Several reasons, his SoCal climate is one, cutting the candles (step 3 below) means the internodes are cut to a length you determine, but it is an older technique. As I mentioned, some clarification on what is meant by "decandling" will help this. The technique you're referring to is illustrated in Naka's "Bonsai Techniques II" book, pp 231-234, read this for a better understanding.

1. It states to remove all candles over 1" long in the spring. By the illustration, it is clearly before the needles begin to appear along the candle. In my climate, it looks like mid-April.

2. A month later, reduce the resulting buds to a pair (ideally, they'll be at the 9:00 and 3:00 positions) of candles, and let them grow.

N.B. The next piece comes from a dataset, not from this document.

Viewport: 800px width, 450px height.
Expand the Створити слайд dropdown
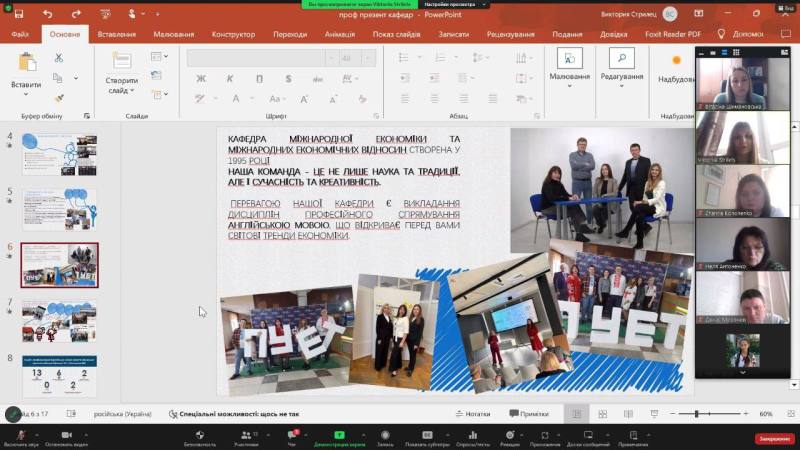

3. In the fall, SHORTEN (not remove entirely) these 2 candles so that only a few pairs of needles remain. The cuts are made horizontally, cut-side up.

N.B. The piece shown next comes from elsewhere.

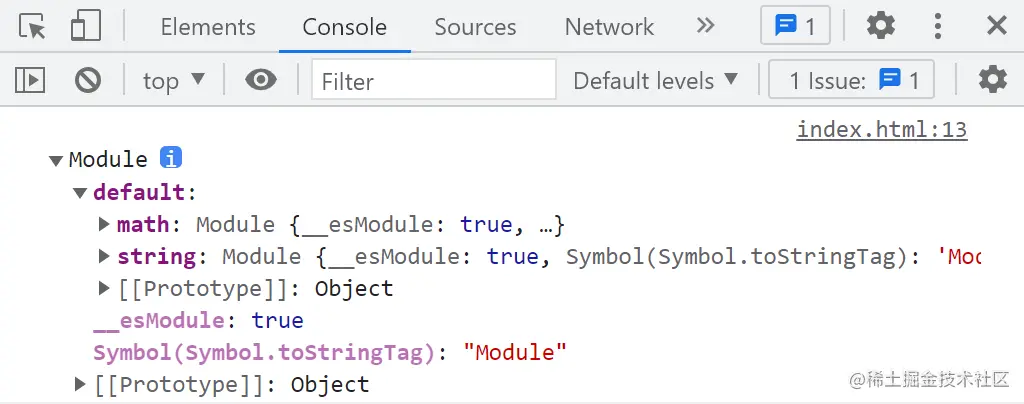Show the console sidebar panel
Screen dimensions: 1024x404
coord(30,80)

4. In the following spring, new buds appear between the needles that were left in Step 3.

5. Repeat the process.

In my opinion, this stresses the tree twice a year at critical times; once when that spring flush is removed, and then again when the candles are shortened in the fall, removing next year's buds. This also forces the grower to work with weak growth. Summer candle-pruning only stresses the tree once, but it's after the new growth has had a month or more to "charge up the batteries" first.

Does this make sense?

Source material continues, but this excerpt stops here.